今井 意外と現在形の方が難しかったですね。

遠藤 現在形は難しいですよね。別の例文で、もう一度確認しておきましょうか。今井くんに質問ですが、英語ネイティブに What do you do? と言われたら、どういう意味だと思いますか?

今井 直訳したら「何をしますか?」ですよね。「いま何をするの?」とか「これから何をするの?」というように聞かれているのかなと思います。

遠藤 うーん、残念。これは現在形なので「普段何をしますか?」という意味であって、慣用的に「職業は何ですか?」と聞いていることになります。

今井 あー、そうか。現在形は「普段」を表すのでしたね。 ……あれ? でも、現在形でも「普段」って訳をつけないときもありますよね。

遠藤 そうですね。状態を表す動詞の場合は、現在形でも「普段」という訳をつけません。たとえば、I like coffee. は「私はコーヒーが好きです」となります。

 一方で、動作を表す動詞の場合は、現在形のとき「普段」という訳をつけます。本文でも取り上げましたが、I play soccer. は「私は普段サッカーをします」となります。

今井 状態を表す動詞と、動作を表す動詞で変わるのか。

遠藤 どちらも「いつからいつまでという時間的な区切りがない」という点では共通しているのですが、動作を表す動詞の場合は日本語訳するときに工夫しないといけないわけですね。

■ 日本語と英語における現在形の違い

今井 そう考えると、日本語側の問題ってことなのでしょうか?

遠藤 正確に言えば、日本語の現在形と英語の現在形では違っているところがある、ということですね。以下の例文で、その違いを確認しておきましょう。

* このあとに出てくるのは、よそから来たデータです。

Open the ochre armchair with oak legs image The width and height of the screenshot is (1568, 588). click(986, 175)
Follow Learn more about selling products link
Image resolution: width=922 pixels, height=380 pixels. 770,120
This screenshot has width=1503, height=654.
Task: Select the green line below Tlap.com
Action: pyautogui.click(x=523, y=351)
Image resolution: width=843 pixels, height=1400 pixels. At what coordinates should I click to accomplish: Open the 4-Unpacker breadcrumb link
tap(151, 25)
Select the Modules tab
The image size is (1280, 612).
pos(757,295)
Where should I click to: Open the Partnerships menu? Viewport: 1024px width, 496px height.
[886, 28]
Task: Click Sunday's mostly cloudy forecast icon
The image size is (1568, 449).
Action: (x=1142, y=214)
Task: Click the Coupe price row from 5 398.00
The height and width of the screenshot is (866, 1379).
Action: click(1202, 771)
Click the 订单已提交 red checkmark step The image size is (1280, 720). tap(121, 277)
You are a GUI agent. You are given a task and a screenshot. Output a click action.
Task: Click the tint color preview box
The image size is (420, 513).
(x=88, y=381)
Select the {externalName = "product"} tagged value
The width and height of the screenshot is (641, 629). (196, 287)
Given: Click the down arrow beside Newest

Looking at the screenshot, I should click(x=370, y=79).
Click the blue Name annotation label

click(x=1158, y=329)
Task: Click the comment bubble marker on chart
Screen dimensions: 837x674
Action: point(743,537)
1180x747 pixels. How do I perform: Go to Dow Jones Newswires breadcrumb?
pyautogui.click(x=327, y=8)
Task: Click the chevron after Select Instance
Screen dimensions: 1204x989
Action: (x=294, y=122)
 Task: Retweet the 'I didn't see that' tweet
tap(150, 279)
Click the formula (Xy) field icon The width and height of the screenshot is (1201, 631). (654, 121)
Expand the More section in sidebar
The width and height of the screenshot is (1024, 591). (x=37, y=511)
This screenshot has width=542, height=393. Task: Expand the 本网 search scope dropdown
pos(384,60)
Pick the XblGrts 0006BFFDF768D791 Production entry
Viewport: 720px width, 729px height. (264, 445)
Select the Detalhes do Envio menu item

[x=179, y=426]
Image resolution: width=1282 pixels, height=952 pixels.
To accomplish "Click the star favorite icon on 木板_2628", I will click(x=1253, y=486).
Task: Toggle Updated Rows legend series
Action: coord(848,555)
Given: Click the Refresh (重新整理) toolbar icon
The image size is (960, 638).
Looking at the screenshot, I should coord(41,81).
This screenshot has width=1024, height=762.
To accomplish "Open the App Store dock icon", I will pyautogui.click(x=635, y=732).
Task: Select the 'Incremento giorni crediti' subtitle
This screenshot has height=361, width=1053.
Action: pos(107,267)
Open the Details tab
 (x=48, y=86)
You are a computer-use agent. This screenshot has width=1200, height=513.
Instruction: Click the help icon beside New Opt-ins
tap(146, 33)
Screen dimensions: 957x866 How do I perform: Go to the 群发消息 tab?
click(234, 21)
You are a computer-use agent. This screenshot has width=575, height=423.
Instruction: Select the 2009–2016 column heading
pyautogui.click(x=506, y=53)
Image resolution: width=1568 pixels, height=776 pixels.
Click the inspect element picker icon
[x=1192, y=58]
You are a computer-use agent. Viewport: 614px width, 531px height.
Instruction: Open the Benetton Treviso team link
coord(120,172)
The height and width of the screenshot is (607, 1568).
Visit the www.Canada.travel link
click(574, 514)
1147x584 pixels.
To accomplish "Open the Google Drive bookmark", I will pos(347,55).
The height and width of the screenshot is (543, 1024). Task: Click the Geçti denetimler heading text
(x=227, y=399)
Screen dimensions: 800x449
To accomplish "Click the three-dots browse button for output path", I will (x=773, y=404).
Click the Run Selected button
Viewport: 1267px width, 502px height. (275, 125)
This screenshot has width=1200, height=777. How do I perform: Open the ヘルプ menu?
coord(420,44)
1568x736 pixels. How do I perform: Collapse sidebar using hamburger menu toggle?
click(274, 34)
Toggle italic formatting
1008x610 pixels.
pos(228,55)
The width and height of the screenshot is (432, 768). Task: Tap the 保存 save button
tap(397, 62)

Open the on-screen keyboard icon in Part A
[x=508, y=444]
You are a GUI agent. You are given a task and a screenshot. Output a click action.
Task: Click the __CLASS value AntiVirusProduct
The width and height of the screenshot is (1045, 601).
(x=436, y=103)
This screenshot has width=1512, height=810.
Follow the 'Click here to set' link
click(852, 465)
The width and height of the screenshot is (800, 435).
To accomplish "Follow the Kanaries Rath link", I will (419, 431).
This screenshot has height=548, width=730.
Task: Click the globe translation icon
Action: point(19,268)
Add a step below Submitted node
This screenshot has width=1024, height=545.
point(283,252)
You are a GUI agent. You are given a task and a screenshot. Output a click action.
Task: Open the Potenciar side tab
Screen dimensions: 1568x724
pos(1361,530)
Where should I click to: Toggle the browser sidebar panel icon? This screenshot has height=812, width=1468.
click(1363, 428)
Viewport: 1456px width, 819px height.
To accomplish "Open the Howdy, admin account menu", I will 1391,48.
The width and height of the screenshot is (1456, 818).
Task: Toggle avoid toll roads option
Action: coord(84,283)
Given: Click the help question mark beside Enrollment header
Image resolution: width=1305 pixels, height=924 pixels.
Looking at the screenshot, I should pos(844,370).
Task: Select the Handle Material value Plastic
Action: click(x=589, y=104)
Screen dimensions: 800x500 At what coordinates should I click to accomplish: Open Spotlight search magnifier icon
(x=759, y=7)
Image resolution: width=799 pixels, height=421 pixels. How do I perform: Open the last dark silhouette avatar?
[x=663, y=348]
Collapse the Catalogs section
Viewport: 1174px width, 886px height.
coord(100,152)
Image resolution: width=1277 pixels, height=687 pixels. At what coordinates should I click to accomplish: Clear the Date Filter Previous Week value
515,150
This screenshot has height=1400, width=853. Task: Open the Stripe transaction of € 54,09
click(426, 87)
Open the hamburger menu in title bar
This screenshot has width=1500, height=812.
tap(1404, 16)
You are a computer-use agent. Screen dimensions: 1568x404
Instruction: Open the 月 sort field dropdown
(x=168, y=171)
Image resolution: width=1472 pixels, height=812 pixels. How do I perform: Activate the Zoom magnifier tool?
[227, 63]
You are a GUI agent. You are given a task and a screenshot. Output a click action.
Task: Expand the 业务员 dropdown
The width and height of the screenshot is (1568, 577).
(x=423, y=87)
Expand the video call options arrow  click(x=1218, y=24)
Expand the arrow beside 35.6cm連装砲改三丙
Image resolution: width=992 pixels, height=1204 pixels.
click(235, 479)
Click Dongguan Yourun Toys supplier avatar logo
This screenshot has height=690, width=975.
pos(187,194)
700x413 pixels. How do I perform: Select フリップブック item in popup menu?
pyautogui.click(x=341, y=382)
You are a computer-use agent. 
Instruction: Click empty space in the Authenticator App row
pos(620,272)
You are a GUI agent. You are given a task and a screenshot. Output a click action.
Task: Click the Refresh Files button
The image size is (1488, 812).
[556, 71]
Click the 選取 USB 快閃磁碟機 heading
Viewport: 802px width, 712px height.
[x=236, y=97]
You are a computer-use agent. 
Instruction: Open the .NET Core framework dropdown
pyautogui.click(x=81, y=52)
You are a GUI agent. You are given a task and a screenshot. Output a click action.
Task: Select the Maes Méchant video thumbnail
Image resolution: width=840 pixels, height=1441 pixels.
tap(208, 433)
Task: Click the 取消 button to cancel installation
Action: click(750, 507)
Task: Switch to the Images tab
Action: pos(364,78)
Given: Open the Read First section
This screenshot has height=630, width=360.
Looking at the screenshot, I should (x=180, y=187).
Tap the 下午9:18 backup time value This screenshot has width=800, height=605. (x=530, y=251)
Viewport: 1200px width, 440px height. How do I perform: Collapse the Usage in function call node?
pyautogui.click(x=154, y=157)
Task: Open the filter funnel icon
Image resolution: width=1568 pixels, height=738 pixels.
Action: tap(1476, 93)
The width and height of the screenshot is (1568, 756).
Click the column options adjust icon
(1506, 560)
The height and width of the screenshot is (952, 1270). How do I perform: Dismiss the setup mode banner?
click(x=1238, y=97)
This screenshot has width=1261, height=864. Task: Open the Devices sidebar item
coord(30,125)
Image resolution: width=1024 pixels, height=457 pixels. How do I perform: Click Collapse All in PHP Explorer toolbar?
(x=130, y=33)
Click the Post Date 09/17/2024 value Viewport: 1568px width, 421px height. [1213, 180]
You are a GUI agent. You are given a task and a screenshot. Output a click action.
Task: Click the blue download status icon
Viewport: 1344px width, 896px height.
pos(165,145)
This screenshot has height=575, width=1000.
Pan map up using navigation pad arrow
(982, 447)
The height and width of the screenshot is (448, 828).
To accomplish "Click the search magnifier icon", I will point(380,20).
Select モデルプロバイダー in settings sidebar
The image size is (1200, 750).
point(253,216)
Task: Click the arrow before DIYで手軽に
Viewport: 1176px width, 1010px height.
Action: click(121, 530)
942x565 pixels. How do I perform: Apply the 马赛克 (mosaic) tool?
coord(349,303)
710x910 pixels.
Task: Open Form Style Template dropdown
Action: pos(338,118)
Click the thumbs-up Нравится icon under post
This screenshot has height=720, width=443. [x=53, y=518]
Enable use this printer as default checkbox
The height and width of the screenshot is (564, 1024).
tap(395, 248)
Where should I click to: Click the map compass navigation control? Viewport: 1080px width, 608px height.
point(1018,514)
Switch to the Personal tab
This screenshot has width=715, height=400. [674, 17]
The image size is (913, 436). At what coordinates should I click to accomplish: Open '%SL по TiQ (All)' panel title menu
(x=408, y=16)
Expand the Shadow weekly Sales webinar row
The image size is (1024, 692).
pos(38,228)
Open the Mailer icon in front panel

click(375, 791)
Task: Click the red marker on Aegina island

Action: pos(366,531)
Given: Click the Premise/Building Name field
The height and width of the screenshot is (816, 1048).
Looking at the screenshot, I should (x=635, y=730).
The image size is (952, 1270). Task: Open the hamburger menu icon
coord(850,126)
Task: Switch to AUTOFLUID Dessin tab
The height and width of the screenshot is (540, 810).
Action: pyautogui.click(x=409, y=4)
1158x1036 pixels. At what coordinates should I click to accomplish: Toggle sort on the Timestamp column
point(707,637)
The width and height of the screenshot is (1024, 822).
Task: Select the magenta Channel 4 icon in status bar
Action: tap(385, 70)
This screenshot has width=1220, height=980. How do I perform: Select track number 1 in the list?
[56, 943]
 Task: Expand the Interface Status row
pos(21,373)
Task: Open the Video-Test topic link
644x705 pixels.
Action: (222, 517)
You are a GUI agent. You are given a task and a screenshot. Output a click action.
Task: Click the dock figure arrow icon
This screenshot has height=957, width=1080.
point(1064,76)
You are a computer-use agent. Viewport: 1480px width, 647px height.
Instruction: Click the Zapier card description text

英語:What do you do?(普段何をしますか?)
日本語:何をしますか?

今井 さっきも言いましたけど、日本語の「何をしますか?」の方は「いま」や「これから」という言葉を補いたくなりますね。

遠藤 実はそれには理由があるのです。第3章で、日本語は「話し手が場に入り込んで、そこから見える物事を表現している」と説明しましたよね。

 つまり、日本語は何も言葉を加えなければ「話し手がいま見ている状況」を表すことになるので、「いましていること」や「これからすること」と解釈するのが自然になるわけです。

今井 なるほど。逆に日本語で「普段」のことを言いたいときは、ちゃんと「普段」という言葉を加えなければいけないというわけか。

遠藤 その通りです。一方で、英語は「真っ白なキャンバス」に状況描写しているようなものです。そのため、英語はそのままだと「いつからいつまでという時間的な制限がない」ことになります。

今井 英語の方は何も言葉を加えなければ、「普段」のことだと解釈するのが自然だというわけですね。で、逆に「いま何をしていますか?」のように「いま」という制限を加えたいときは、What are you doing? のように現在進行形にするということですか。

遠藤 そうですね。日本語と英語における現在形の違いも、大元をたどれば前提となる物の見方が違っているところに行き着くわけです。